Saved data entries
+++++

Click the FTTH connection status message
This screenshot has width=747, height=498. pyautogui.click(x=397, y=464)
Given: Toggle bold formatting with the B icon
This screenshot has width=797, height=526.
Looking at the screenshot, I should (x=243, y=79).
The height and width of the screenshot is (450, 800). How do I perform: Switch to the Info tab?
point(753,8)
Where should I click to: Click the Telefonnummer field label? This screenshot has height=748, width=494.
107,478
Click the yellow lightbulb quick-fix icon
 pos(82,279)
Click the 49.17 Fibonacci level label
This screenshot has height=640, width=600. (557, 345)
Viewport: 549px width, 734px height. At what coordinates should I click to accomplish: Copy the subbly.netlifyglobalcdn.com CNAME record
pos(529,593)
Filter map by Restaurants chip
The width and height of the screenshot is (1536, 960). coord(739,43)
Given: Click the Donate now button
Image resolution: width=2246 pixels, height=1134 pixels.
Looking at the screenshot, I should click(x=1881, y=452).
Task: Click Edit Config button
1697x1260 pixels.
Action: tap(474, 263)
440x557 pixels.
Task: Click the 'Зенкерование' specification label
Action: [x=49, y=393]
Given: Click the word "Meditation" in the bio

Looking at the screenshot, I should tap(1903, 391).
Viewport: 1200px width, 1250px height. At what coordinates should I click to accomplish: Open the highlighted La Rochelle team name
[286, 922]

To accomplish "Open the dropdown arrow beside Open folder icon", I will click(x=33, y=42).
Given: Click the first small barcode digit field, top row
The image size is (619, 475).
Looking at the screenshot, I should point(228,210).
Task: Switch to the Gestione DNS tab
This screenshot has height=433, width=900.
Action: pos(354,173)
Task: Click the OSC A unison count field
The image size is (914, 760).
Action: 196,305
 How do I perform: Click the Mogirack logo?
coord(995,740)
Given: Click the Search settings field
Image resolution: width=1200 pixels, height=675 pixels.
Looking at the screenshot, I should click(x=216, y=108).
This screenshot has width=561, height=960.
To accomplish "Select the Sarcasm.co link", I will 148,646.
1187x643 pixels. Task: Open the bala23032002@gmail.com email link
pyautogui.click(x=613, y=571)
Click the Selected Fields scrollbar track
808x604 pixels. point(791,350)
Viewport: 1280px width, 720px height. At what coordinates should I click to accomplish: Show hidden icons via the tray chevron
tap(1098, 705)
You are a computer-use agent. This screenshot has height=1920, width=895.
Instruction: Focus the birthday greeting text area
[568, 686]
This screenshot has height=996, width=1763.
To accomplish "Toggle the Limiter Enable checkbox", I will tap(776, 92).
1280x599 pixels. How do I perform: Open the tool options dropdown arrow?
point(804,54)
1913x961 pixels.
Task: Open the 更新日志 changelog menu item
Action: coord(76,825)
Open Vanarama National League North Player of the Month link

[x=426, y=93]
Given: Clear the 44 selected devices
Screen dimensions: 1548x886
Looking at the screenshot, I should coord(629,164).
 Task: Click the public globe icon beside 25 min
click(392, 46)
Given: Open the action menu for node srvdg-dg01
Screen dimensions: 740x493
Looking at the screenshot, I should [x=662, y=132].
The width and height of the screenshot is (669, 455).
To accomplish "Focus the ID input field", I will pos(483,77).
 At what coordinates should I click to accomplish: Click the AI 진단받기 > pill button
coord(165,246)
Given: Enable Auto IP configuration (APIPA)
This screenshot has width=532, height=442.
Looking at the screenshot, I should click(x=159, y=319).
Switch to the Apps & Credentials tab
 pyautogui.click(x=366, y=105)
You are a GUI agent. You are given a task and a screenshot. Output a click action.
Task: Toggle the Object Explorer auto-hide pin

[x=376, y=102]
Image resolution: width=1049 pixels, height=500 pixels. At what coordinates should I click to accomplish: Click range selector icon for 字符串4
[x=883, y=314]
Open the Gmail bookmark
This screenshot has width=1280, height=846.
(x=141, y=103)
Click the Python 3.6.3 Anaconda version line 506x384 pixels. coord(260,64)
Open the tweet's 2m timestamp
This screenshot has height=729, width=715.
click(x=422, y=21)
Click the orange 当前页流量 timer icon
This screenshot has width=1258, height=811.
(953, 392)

+++++

• [REQUIRED WORK]:
How many of the lines above hold the word "Enable"? State that number and nothing else.

• [EXERCISE ANSWER]:
2